There were a lot of words.
There was the story of how he met his wife for the first time; a review of his first “talkie”; his journals from the war—he wrote everyday for two long years. There were stories of his four children growing up and his nine grandchildren following in their footsteps. He had more than one novel, a science fiction anthology, some private detective stories and, of course, his memoirs from forty-five years of teaching.

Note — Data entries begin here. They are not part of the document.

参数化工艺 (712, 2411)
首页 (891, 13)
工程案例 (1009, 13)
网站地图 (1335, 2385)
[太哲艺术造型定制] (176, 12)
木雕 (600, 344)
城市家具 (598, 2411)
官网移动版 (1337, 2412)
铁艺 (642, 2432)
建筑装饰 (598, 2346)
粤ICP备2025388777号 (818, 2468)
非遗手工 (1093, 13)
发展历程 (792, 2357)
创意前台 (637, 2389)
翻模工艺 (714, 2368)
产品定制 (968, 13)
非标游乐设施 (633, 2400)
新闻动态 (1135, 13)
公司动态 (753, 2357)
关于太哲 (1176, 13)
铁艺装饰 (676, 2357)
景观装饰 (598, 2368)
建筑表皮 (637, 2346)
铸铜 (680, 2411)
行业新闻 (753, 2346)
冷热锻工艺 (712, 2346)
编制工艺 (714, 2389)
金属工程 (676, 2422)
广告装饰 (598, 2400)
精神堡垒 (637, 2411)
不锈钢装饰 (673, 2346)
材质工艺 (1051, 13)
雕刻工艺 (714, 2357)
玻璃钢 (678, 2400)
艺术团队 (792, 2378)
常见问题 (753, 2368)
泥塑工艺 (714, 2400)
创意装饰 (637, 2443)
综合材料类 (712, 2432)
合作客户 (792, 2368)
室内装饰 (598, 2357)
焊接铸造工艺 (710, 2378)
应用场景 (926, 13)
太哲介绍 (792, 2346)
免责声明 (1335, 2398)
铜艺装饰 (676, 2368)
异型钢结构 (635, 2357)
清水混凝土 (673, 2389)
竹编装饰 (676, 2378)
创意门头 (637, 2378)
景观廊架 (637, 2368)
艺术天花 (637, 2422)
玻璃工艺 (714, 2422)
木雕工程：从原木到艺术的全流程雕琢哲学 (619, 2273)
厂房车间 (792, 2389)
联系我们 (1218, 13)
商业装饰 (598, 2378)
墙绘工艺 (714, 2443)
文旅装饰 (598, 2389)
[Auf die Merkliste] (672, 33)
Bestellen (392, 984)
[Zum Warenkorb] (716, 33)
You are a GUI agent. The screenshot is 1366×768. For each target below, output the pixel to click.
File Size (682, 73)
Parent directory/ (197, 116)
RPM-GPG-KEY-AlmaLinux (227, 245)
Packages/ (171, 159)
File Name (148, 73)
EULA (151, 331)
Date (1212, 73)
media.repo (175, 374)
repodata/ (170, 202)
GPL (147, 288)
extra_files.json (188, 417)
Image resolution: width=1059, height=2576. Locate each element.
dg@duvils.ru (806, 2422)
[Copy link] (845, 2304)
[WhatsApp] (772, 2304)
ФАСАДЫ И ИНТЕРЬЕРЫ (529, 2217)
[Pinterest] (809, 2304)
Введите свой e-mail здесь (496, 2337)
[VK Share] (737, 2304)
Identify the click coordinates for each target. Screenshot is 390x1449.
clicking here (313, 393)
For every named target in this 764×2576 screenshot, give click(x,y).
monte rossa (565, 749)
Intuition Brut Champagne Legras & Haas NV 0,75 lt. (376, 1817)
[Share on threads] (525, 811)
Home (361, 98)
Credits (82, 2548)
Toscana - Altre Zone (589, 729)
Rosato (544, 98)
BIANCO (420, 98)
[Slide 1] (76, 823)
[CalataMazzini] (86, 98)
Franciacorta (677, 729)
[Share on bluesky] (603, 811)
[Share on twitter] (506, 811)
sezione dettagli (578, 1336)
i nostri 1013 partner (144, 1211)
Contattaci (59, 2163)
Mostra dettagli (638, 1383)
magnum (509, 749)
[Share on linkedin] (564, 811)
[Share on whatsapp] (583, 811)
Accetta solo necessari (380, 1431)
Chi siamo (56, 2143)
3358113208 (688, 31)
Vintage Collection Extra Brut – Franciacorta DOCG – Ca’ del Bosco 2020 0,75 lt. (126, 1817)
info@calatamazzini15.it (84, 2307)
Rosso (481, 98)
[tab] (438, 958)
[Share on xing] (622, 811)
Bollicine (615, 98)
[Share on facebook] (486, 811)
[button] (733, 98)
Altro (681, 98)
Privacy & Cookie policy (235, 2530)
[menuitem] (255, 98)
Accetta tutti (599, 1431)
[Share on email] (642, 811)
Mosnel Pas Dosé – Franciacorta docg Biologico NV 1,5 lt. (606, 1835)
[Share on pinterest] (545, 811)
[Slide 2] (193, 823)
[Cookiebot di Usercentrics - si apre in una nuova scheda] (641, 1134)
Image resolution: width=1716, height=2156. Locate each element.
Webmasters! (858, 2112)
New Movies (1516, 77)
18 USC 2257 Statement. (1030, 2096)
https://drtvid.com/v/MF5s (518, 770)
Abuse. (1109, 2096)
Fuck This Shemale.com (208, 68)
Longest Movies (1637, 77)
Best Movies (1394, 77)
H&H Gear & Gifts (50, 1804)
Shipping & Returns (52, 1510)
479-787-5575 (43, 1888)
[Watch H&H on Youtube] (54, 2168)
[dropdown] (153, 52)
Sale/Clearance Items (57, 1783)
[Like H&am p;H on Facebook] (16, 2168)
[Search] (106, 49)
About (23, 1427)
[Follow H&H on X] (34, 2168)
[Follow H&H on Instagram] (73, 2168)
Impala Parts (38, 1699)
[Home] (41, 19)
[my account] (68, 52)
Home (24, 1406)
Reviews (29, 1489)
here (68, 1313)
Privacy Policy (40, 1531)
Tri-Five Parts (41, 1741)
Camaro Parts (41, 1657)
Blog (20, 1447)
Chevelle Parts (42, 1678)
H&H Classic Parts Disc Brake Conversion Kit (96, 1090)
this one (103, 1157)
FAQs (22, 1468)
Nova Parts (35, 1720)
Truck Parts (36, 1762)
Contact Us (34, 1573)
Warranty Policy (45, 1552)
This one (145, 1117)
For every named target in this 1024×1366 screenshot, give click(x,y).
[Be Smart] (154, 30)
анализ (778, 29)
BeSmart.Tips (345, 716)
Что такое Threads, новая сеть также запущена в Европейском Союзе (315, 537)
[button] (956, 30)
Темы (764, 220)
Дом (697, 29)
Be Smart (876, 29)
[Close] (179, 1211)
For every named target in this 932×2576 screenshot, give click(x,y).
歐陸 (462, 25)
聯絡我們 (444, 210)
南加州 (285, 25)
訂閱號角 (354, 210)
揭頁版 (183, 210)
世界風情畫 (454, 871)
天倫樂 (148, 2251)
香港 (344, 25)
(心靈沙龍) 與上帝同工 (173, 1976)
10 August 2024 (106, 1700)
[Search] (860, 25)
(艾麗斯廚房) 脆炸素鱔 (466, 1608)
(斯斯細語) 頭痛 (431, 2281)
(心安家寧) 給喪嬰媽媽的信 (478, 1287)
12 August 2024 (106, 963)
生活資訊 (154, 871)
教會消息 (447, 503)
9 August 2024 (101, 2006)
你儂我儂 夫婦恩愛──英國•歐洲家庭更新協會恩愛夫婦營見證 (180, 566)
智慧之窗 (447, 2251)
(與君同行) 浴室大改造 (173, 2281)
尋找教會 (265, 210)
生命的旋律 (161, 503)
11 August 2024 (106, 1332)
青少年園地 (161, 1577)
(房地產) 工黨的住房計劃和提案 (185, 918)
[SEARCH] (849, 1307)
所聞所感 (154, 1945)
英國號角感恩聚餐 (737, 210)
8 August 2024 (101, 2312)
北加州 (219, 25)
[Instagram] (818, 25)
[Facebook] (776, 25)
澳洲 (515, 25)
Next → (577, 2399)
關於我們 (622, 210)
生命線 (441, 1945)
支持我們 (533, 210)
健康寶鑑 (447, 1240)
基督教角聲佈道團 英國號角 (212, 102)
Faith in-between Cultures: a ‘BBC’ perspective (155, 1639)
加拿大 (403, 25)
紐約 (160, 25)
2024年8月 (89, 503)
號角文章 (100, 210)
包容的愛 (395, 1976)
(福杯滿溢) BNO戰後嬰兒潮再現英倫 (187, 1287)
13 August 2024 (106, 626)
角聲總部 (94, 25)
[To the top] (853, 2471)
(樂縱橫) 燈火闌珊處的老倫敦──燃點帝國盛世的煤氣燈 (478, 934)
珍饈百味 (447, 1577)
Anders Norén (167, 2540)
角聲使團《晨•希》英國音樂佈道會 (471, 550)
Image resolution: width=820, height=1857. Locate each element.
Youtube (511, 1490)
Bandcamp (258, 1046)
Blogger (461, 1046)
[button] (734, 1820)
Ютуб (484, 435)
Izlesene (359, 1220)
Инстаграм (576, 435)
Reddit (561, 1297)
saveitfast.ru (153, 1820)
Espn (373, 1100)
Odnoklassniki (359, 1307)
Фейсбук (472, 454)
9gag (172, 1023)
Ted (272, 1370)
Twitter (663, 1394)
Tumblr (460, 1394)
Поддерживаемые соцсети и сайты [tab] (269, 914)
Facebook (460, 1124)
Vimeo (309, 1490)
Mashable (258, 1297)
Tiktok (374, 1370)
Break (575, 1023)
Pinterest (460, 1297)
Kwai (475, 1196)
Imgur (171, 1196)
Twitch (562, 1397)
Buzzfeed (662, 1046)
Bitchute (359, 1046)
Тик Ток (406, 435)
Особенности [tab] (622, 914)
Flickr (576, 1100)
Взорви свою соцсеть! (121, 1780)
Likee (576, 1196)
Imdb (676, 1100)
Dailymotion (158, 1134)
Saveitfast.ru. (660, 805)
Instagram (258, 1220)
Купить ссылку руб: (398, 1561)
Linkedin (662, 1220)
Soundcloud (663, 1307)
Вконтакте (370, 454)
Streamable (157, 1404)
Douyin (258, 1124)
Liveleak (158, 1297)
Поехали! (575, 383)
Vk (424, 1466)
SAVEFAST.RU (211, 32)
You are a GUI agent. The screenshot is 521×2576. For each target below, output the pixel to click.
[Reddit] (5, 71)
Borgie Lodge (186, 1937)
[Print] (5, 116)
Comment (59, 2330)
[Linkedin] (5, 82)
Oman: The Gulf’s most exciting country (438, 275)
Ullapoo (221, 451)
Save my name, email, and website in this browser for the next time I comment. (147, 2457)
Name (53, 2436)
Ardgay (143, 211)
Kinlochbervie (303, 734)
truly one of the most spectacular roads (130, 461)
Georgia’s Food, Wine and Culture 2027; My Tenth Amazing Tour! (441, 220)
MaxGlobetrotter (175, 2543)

His whole life, literally handwritten out for his family to find one day. “Hmmpff! Maybe they'll light a fire and keep themselves warm!”
Martin rummaged around in the attic office. He searched under the desk, behind the file cabinet and across the floor of the room. “Where did I throw that dab-nabbed pen?”
Finally Martin found the pen under some paper on top of his desk. Carefully, he pulled out a fresh sheet of pristine whiteness and began to write down some important advice:
All agents are idiots. Never pay them a red cent.
That's where they found him the following day. Slumped over his old roll top, pen in hand, a neatly formed period at the end of his handwritten sentence.